#### Brief
Update the records from the line with "Image resolution: width=1148" up to and including the end of the records, replacing "Task" with "Instruction" and changing nothing else. Give only those lines, and leave the pictures out of your answer.

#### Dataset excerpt
--
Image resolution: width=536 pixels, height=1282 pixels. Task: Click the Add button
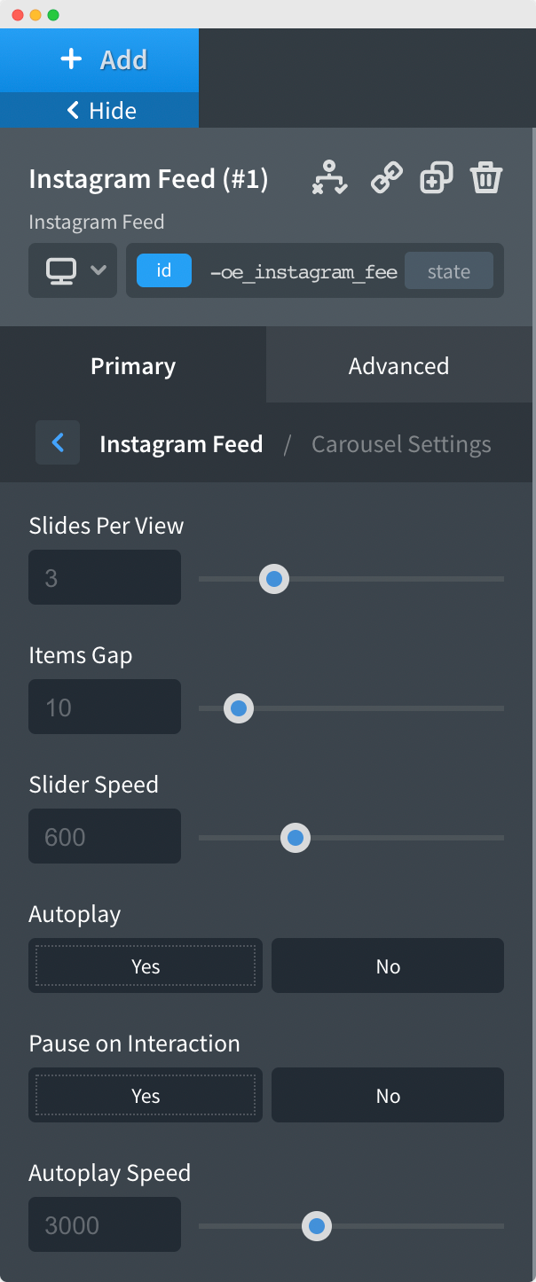click(x=99, y=59)
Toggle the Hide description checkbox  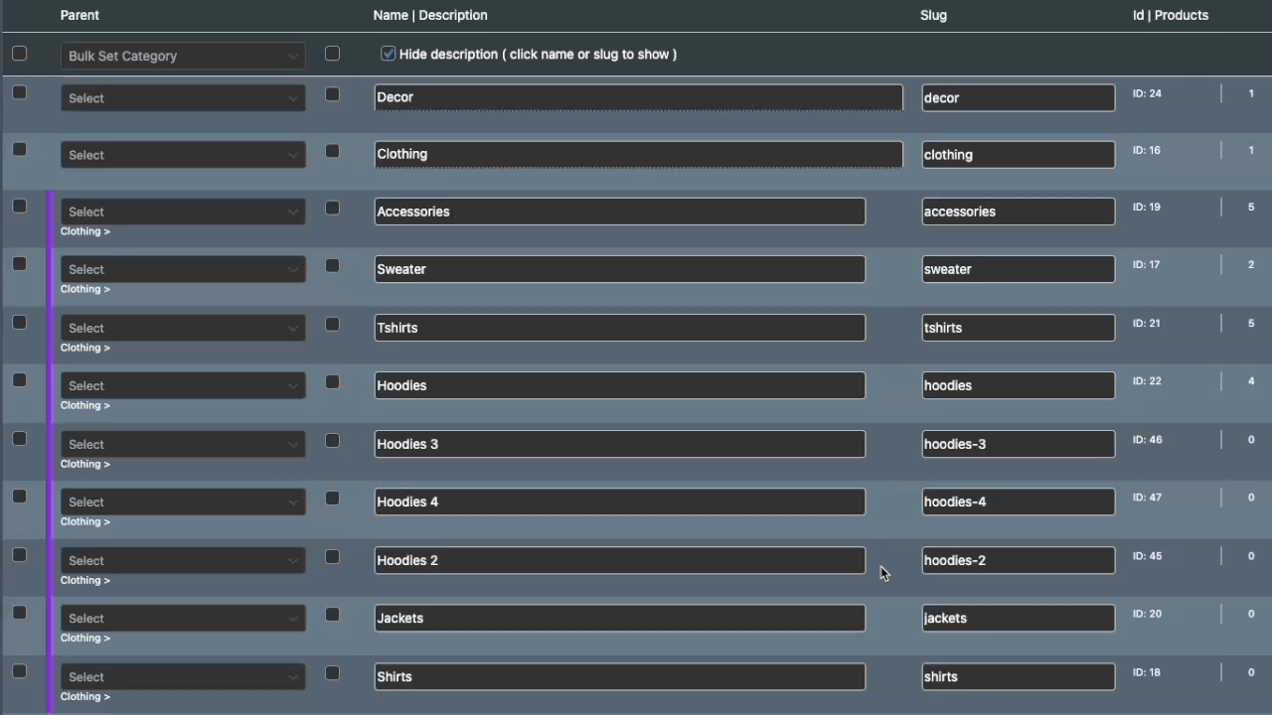coord(388,54)
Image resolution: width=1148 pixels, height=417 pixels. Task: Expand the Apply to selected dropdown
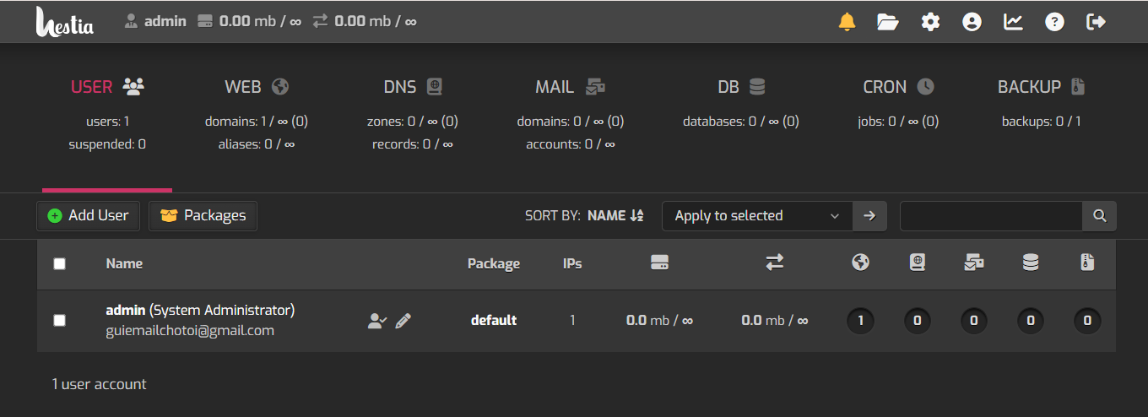coord(757,216)
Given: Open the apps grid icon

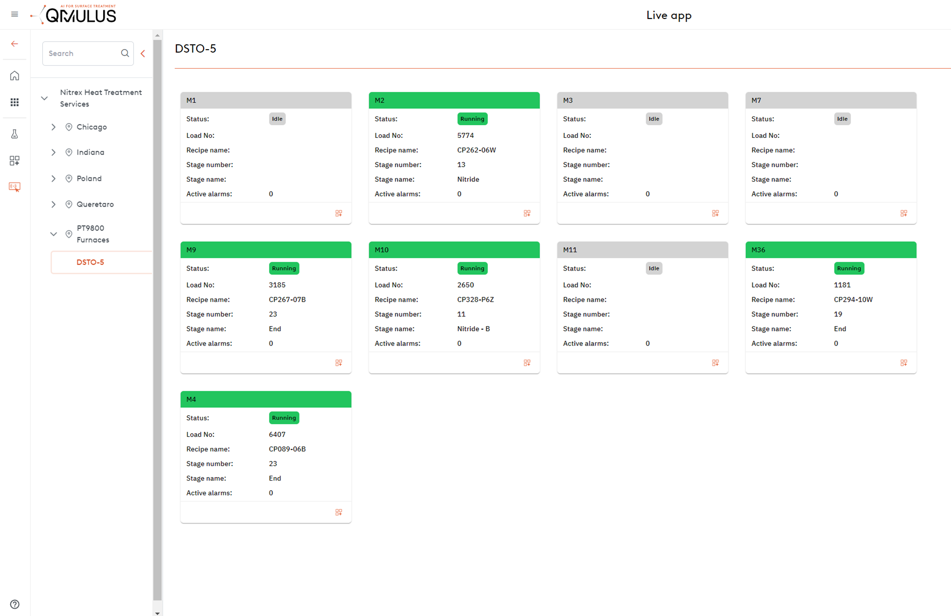Looking at the screenshot, I should (15, 102).
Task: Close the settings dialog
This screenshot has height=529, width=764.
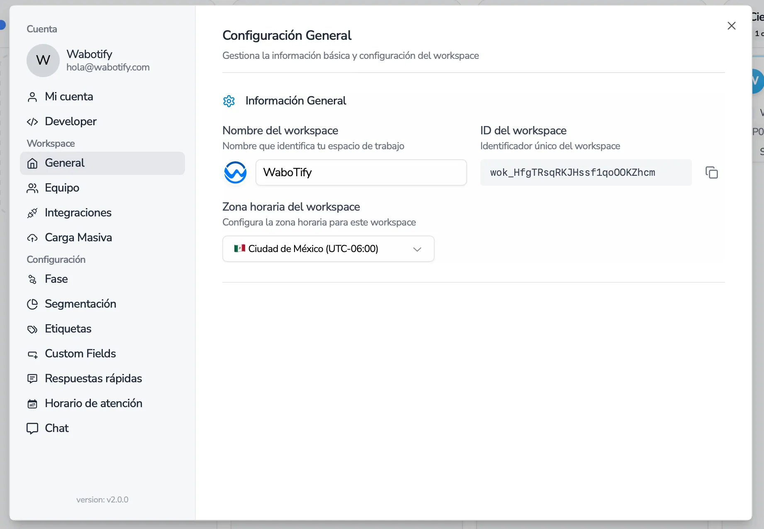Action: pos(732,26)

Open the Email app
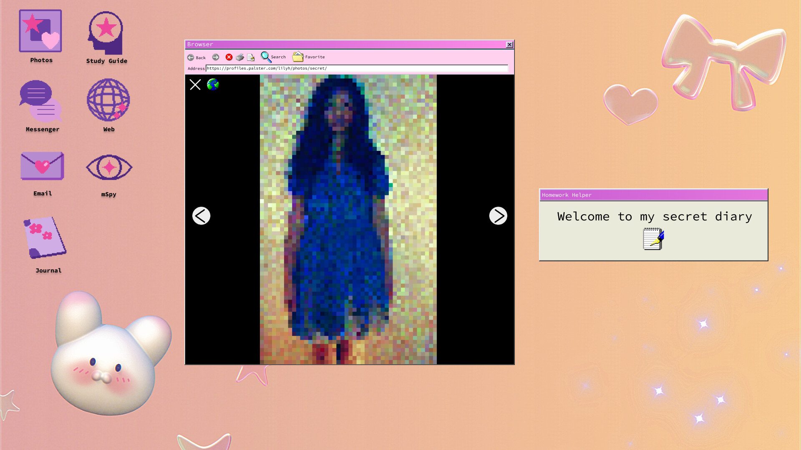42,166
--
#### Exercise result
Image resolution: width=1148 pixels, height=417 pixels. Instruction: Expand the Apply to selected dropdown
coord(757,216)
Given: Open the apps grid icon

Looking at the screenshot, I should (15, 102).
Instruction: Close the settings dialog
This screenshot has height=529, width=764.
Action: pos(732,26)

Open the Email app
42,166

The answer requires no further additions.